[SUPPLIED PASSAGE — start]

Source code in src/helicon/optimize/gradient.py

def optimize_mirror_ratio(
    base_coil_params: np.ndarray,
    grid,
    *,
    target_mirror_ratio: float = 5.0,
    n_steps: int = 200,
    learning_rate: float = 1e-3,
    backend: str = "auto",
) -> GradientResult:
    """Optimize coil currents to maximize mirror ratio via gradient descent.

    Builds an ``objective_fn`` that calls
    :func:`~helicon.fields.biot_savart.compute_bfield_mlx_differentiable`
    and returns the *negative* mirror ratio (so minimising = maximising
    R_B = B_max / B_exit).

    Parameters
    ----------
    base_coil_params : np.ndarray, shape (N_coils, 3)
        Initial coil parameters ``[z_coil, radius, current]`` in SI units.
    grid : Grid
        Axisymmetric computation grid used to evaluate the field.
    target_mirror_ratio : float
        Currently unused — reserved for future penalised objectives.
        The optimization maximises R_B unconditionally.
    n_steps : int
        Maximum gradient steps.  Default: 200.
    learning_rate : float
        Adam learning rate.  Default: 1e-3.
    backend : str
        Backend selector — ``"auto"`` or ``"mlx"``.  ``"numpy"`` is not
        supported because the objective must be differentiable; if
        ``"numpy"`` or any unsupported backend is requested, an
        :class:`ImportError` is raised.  ``"auto"`` selects MLX when
        available, otherwise raises :class:`ImportError`.

    Returns
    -------
    GradientResult

    Raises
    ------
    ImportError
        When MLX is not available or an incompatible backend is requested.
    """
    from helicon.fields.biot_savart import (
        HAS_MLX as _HAS_MLX,
    )
    from helicon.fields.biot_savart import (
        compute_bfield_mlx_differentiable,
    )

    # Resolve backend
    if backend == "auto":
        if not _HAS_MLX:
            raise ImportError(
                "MLX is required for gradient-based mirror ratio optimization. "
                "Install with: pip install 'helicon[mlx]'"
            )
    elif backend != "mlx":
        raise ImportError(
            f"Backend {backend!r} does not support automatic differentiation. "
            "Use backend='mlx' or backend='auto' for gradient-based optimization."
        )

    _require_mlx()

    # Build grid arrays once (outside the hot loop)
    np.linspace(0.0, grid.r_max, grid.nr).astype(np.float32)
    z_np = np.linspace(grid.z_min, grid.z_max, grid.nz).astype(np.float32)
    # Use on-axis points only (r=0) for efficiency
    z_axis_np = z_np.copy()
    r_axis_np = np.zeros_like(z_axis_np)

    grid_r_mlx = mx.array(r_axis_np)
    grid_z_mlx = mx.array(z_axis_np)

    def objective_fn(coil_params: mx.array) -> mx.array:
        """Return negative mirror ratio (to minimise = maximise R_B)."""
        _, Bz = compute_bfield_mlx_differentiable(
            coil_params,
            grid_r_mlx,
            grid_z_mlx,
            n_phi=64,
        )
        Bz_abs = mx.abs(Bz)
        B_max = mx.max(Bz_abs)

[SUPPLIED PASSAGE — finish]
[DATA BLOCK — start]

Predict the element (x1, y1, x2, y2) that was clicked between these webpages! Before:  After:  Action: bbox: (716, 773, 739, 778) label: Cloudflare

[DATA BLOCK — finish]

EXERCISES TO COMPLETE:
1 – Copy out the optimize_mirror_ratio source word for word, starting with "Source code in" and going on through "via gradient descent.".
2 – In the optimize_mirror_ratio source, what is the default learning rate?
The data has no connection to the optimize_mirror_ratio source.

ANSWERS FOR THIS EXERCISE:
1 –
Source code in src/helicon/optimize/gradient.py

def optimize_mirror_ratio(
    base_coil_params: np.ndarray,
    grid,
    *,
    target_mirror_ratio: float = 5.0,
    n_steps: int = 200,
    learning_rate: float = 1e-3,
    backend: str = "auto",
) -> GradientResult:
    """Optimize coil currents to maximize mirror ratio via gradient descent.

2 – 1e-3